[Tasks for this exercise]
• 1. Answer these questions about the South Korean digital asset enforcement proposal:
(a) What was the existing civil execution system built around?
(b) Under the draft, what event starts enforcement?
(c) What can creditors ask the court to require exchanges to disclose?
• 2. Write out the South Korean digital asset enforcement proposal from "The proposal fills" to "receiving the assets.", swapping "digital assets" for "virtual assets".

[Source extract]

The proposal fills a gap that has grown as crypto ownership in South Korea has surged. Courts increasingly encounter digital assets in enforcement cases, yet the existing civil execution system was built around property, bank accounts, and conventional claims. The amendments add digital assets to that framework, giving judges and enforcement officers a clear playbook.
Under the draft, enforcement starts when a court issues a seizure order against a right to demand the transfer of digital assets. Exchanges and other third parties holding the assets would be barred from moving them to the debtor. Debtors themselves would also be blocked from disposing of their transfer rights or receiving the assets.
Creditors get a new discovery tool. They can ask the court to require exchanges to disclose whether a transfer claim exists, the type and quantity of digital assets held, and whether other creditors or priority claims are already attached. That information is often opaque in crypto cases, and the draft explicitly addresses it.

[Stored data]
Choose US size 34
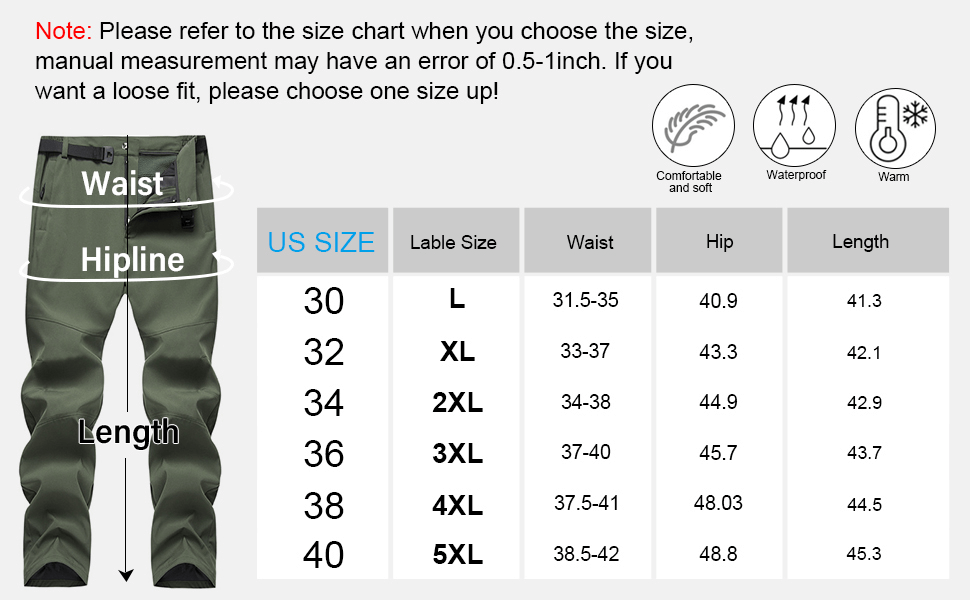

[Responses in order]
• 1.
(a) Property, bank accounts, and conventional claims.
(b) A court issues a seizure order against a right to demand the transfer of digital assets.
(c) Whether a transfer claim exists, the type and quantity of digital assets held, and whether other creditors or priority claims are already attached.

• 2.
The proposal fills a gap that has grown as crypto ownership in South Korea has surged. Courts increasingly encounter virtual assets in enforcement cases, yet the existing civil execution system was built around property, bank accounts, and conventional claims. The amendments add virtual assets to that framework, giving judges and enforcement officers a clear playbook.
Under the draft, enforcement starts when a court issues a seizure order against a right to demand the transfer of virtual assets. Exchanges and other third parties holding the assets would be barred from moving them to the debtor. Debtors themselves would also be blocked from disposing of their transfer rights or receiving the assets.